As an aside, I planted a lot of native perennial flowers this week….I got an assortment of started plants from Gardens Gate Nursery and planted them in the burgeoning garden around our dog graves.

then I noticed that a lot of my crop buckets had not survived the winter.  These are buckets that I have planted cover crops and other things in for over six or seven years now.  My effort has been to keep something green and growing in them year round…often trimming the residue of one crop and using it as mulch on the new seeding.

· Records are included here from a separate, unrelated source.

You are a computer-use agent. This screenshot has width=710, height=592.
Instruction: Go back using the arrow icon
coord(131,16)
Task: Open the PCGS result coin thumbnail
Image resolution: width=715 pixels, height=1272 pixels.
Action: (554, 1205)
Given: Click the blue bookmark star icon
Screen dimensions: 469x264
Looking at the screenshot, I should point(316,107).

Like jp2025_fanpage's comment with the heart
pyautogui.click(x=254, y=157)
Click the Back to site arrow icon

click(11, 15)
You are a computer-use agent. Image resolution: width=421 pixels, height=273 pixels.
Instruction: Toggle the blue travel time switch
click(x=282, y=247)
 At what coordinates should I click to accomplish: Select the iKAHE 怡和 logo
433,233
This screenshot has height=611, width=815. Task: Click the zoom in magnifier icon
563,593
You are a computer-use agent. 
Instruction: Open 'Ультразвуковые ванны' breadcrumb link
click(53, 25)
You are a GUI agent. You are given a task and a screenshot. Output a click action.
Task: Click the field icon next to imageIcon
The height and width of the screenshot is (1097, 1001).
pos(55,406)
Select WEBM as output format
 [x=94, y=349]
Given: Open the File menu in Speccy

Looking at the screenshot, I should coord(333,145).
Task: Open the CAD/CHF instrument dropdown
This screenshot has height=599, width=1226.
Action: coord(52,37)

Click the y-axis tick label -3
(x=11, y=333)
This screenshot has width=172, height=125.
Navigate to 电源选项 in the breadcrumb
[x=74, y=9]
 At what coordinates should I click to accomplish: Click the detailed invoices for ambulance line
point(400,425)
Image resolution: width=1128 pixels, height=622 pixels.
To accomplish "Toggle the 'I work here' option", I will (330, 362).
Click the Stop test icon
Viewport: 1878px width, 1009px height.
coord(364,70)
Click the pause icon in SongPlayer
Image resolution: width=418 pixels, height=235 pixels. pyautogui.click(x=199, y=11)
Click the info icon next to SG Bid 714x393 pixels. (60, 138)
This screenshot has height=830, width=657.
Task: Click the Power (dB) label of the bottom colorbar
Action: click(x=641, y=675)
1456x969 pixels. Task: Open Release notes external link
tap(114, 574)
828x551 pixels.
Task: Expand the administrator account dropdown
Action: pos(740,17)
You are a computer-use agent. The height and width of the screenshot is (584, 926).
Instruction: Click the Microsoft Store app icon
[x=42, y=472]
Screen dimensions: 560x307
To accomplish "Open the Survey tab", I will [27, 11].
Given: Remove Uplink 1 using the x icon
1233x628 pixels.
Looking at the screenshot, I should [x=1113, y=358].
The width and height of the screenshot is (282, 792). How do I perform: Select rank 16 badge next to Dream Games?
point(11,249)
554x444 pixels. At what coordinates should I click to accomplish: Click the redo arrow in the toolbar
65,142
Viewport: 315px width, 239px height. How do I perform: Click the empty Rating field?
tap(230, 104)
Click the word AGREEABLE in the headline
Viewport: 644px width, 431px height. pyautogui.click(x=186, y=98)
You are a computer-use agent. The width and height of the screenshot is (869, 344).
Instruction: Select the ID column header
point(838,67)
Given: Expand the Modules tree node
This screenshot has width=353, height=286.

With the dry and cold winter, the crops in many of these buckets did not survive for the first time in all the time I have been using them.  I was suprised when I got them all together at how many buckets I am dealing with…29 in this row and a few others.  some buckets have strawberries in them…three buckets of sedum…several with cool season cover crops which show what a bad year it has been in our area for cover crops…they should be at least twice as growthy as they are.  And I have four buckets, two each planted to Eastern Gama Grass and Switchgrass.

I reworked eight of the buckets with dead stuff in them and planted seed of native perrenials…wildflower mix, columbine, rudbeckia, lupine, aster, borage, and two others that are chilling in the freezer and will be planted this week.

some of the remaining buckets will host tomatoes this summer.